Sábio é o sistema, a escola, a educação, a família que, sabendo da diversidade com que lida, com que atua, com que constrói uma comunidade, permite que se façam - seus filhos, seus profissionais, seus projetos cada vez mais, únicos; fios singulares do tecido do qual se constituem e ajudam a constituir – somos a sociedade que construímos, vão nos dizer Morin e Le Moigne (2000). Portanto, somos o reflexo do espelho que é a sociedade e a educação que nela alicerçamos – diversa, múltipla, singular, porque permite que seus filhos – projetos, propostas, práticas, modos de operacionalizar e agir se mostrem mais autênticos. A autenticidade e, nesse contexto, a autoridade está na força do conhecimento que transforma porque reconhece que é unitário; é conjunto porque é diverso e se mostra diferente em tempos e espaços diferentes. Não precisa de uma mesma sala, de um mesmo lugar, de um mesmo ambiente para ser conjunto – os espaços são híbridos, como sustenta Santos (2014); não precisa de um mesmo lócus de operacionalização de ações (pensemos hoje, em metaversos), proposições e intenções para ser único, para mostrar unidade, precisa, pois, reconhecer no sistema, na estrutura, até onde cada filho-projeto pode chegar por ser quem é.

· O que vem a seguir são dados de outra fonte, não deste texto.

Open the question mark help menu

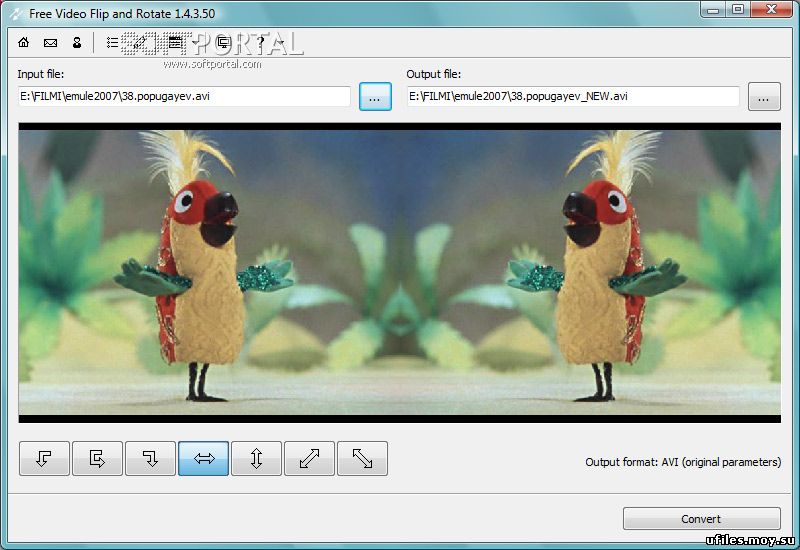tap(260, 43)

Para aquietar um pouco essa coceira nas ideias, acredito, tem autoridade na unidade, quem conhece em profundidade e coloca alma na tessitura das redes, dos sistemas, das escolas, da Educação. E sobre alma na Educação, essa será outra coceira, para outro momento.
Prof. Valdir Nogueira
Referências:
ALVES, Rubem. Curiosidade é uma coceira nas ideias. (2002) – disponível em: https://www1.folha.uol.com.br.
KOSIK, Karel. Dialética do concreto. São Paulo: Paz e Terra, 2007.
MORIN, Edgar; LE MOIGNE, Jean-Louis. A inteligência da complexidade. Rio de Janeiro: Peirópolis, 2000.
MORIN, Edgar. Ciência com consciência. Rio de Janeiro: Bertrand Brasil, 1994.
NIETZSCHE, Friedrich. Vontade de potência. Rio de Janeiro: Vozes, 2011.
PRIGOGINE, Ilya. O fim das certezas: tempo, caos e as leis da natureza. São Paulo: Unesp, 2004.
SANTOS, Milton. A natureza do espaço: técnica e tempo, razão e emoção. São Paulo: Edusp, 2014.